Google Chrome and Silent Patching

re: Google Chrome and Silent Patching

Blake Handler — Mon, 11 May 2009 07:20:22 GMT

Unfortunately Roger, Microsoft is held to different, and more stringent standard than the rest of the tech World.

Google, Apple, Adobe & Sun can all install "additional" software that have nothing to do with the software package think you're installing. (i.e. toolbars, Bonjour, Safari & Chrome). These companies do not have to address security breaches in a timely fashion, nor even engage in an open dialogue with their customers. Google & Yahoo are selected as default selections on Apple products, but Microsoft must also have their competition's software available as defaults.

I prefer supporting a company with "higher" standards like Microsoft.
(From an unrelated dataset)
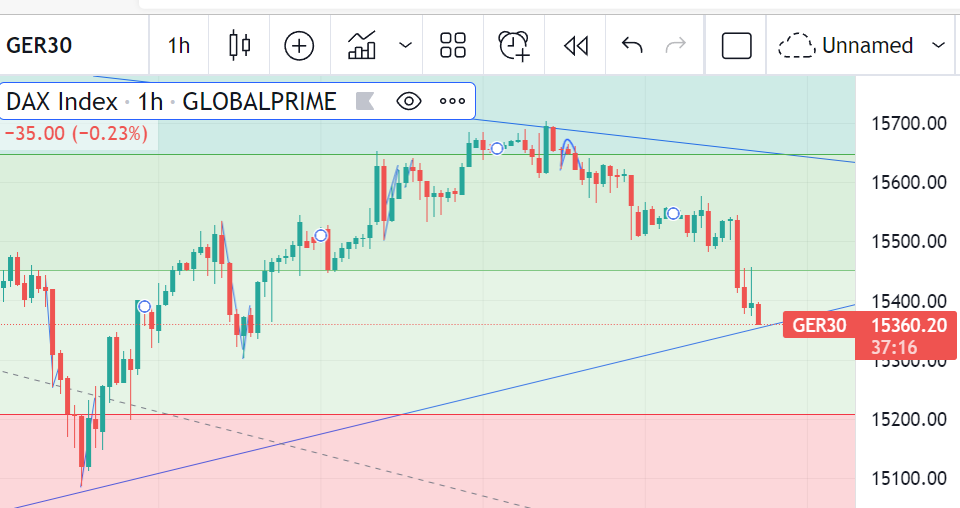
Task: Redo the last undone action
Action: point(677,45)
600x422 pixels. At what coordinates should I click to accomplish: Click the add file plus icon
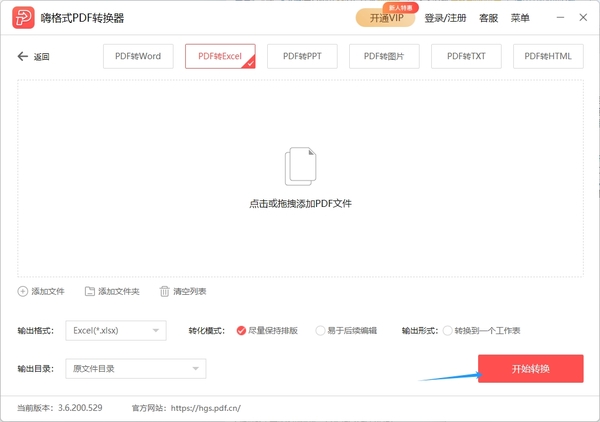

Even when you're "wrong" you're "transparent" about it!

Blake Handler -Microsoft MVP

"The Road to Know Where"

re: Google Chrome and Silent Patching

Larry Seltzer — Mon, 11 May 2009 13:38:19 GMT

Let's talk a little more about installing executables in the user context. Presumably this is a bad idea because malicious software run in the user context also has permission to write there?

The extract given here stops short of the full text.